In 1919, Larmor proposed that the magnetic field of the sun could be generated by the conversion of mechanical energy from the motion of a conducting fluid into magnetic energy. This statement has now been supported by theoretical, numerical and experimental investigations and is believed to be responsible for the generation of most astrophysical magnetic field including that of the Earth. The magnetic field of the Earth is supported by the motion of the liquid iron core. Only at the turn of the 21th century was it possible to obtain experimentally a self sustained magnetic field from the motion of liquid sodium. This was achieved almost at the same moment in Karlsruhe, Germany and Riga, Latvia.
The VKS collaboration
In France, the VKS collaboration also obtained a dynamo generation of magnetic field in liquid sodium in CEA Cadarache in 2006. This collaboration is composed of members of the CEA Saclay, ENS de Lyon and ENS de Paris (my former group until 2011). The difference between our experiment and the previous successes is that our flow is less constraint by walls and pipes so that the flow is free to be fully turbulent. In this respect, our experiment is closer to natural conditions but it is still pretty far from any natural object. Nevertheless a large variety of dynamical regimes was observed, including reversals looking very similar to that of the Earth.
The figure above is an example of time evolution of the components of the magnetic field in the VKS experiment. At times less than 310 s the dynamo is stationary in the sense that a non zero average magnetic field is observed with fluctuations around the average. At 310 s the frequencies of the driving impellers are changed leading the an oscillating dynamo. For more information see the bibliography.

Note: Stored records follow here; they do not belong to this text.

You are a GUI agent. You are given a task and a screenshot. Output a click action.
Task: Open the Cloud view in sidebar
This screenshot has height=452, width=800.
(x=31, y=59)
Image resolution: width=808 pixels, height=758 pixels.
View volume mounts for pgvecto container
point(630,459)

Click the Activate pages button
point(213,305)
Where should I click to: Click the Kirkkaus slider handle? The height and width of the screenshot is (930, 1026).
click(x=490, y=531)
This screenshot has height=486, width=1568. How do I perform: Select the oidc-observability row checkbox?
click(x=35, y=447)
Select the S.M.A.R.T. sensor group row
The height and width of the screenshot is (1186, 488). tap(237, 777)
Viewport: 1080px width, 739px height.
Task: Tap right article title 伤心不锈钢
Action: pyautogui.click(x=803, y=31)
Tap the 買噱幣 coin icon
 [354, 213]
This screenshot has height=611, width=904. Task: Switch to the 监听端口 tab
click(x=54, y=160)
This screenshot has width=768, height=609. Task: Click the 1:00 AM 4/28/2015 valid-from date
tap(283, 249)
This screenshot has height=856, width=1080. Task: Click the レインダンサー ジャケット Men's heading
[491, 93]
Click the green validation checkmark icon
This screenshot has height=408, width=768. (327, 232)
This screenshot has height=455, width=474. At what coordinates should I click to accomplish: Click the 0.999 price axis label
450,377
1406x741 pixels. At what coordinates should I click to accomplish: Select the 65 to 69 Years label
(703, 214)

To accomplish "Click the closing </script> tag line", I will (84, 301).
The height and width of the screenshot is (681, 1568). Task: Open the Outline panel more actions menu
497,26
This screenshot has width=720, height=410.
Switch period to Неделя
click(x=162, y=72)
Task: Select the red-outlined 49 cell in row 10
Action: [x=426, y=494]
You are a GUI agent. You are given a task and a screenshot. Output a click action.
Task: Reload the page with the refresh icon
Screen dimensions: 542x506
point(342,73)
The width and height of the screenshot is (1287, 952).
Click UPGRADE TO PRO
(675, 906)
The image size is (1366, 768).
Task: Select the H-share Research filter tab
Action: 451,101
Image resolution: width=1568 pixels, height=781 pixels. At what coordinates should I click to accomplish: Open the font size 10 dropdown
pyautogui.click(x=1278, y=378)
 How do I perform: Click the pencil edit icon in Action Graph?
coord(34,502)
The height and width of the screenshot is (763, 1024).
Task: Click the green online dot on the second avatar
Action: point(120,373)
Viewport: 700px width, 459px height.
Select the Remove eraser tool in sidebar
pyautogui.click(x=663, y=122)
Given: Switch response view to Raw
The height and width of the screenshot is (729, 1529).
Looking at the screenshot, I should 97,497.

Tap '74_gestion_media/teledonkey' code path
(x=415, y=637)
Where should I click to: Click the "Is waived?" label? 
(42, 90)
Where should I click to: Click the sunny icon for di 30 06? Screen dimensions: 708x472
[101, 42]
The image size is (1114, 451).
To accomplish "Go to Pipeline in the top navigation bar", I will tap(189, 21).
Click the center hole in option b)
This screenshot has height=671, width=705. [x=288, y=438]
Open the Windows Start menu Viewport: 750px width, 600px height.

Action of a magnetic field on a liquid metal flow
In order to study with more flexibility various magnetohydrodynamical processes involved in the dynamo, several experiments with water and gallium have been developed in the different groups composing the VKS collaboration. During his PhD, Michaël Berhanu developed a gallium flow entrained by propellers. We studied in particular the influence of a strong applied magnetic field on the statistics of the turbulent fluctuations. Because of the magnetic braking, the fluctuations are strongly damped. The dynamo is an instability of the magnetic field which leads to an exponential growth of the magnetic field. This growth is stopped when the generated magnetic field is strong enough to modify the flow by magnetic braking. If the turbulent fluctuations play a role in the generation of the dynamo then the damping of the turbulent fluctuations can cause the saturation of the dynamo.